§ PROBLEM STATEMENT: Look for the word "Toggle". Copy every line of the listing where it occurs.
RECORDED INFORMATION Start Marker
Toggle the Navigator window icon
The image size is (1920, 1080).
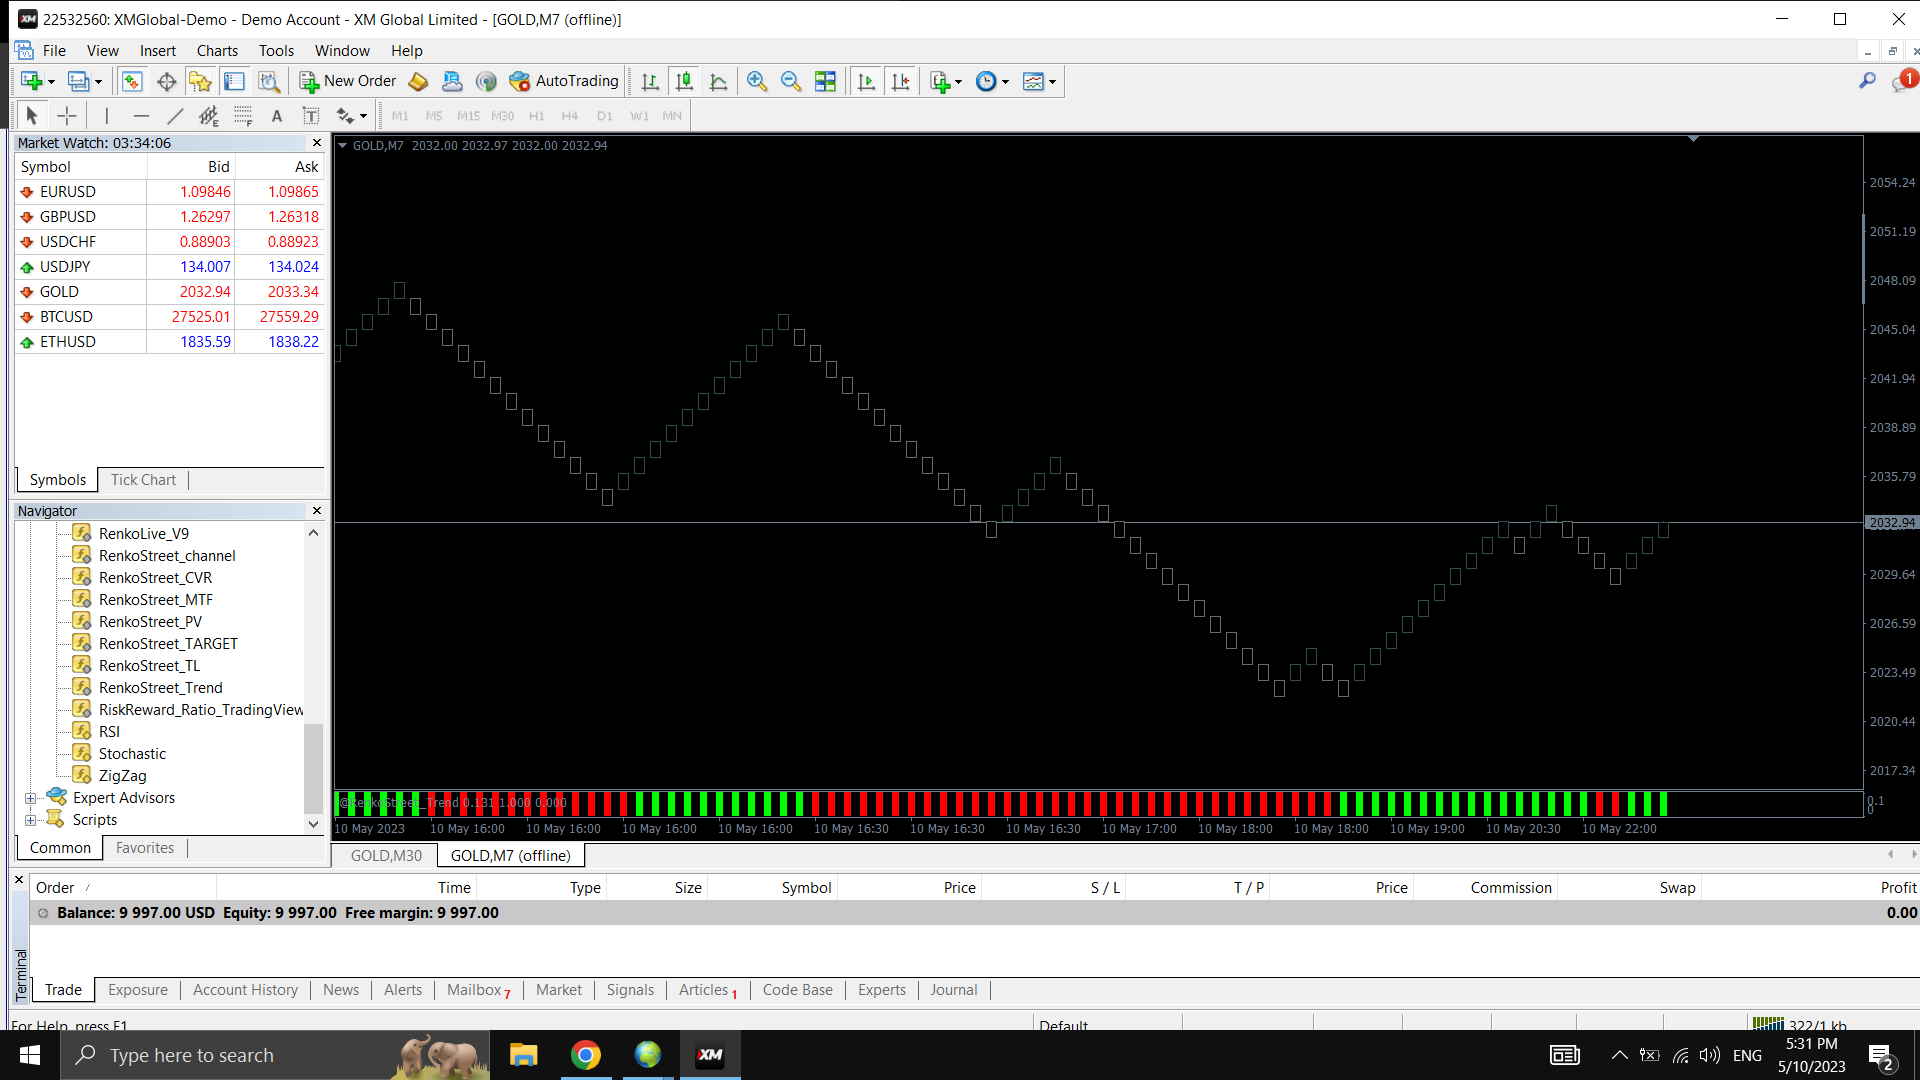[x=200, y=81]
RECORDED INFORMATION End Marker
RECORDED INFORMATION Start Marker
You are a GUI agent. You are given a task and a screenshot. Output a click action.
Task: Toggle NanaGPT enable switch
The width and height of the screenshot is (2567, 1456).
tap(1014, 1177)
RECORDED INFORMATION End Marker
§ REPLY TO THE EXERCISE:
Toggle the Navigator window icon
Task: Toggle NanaGPT enable switch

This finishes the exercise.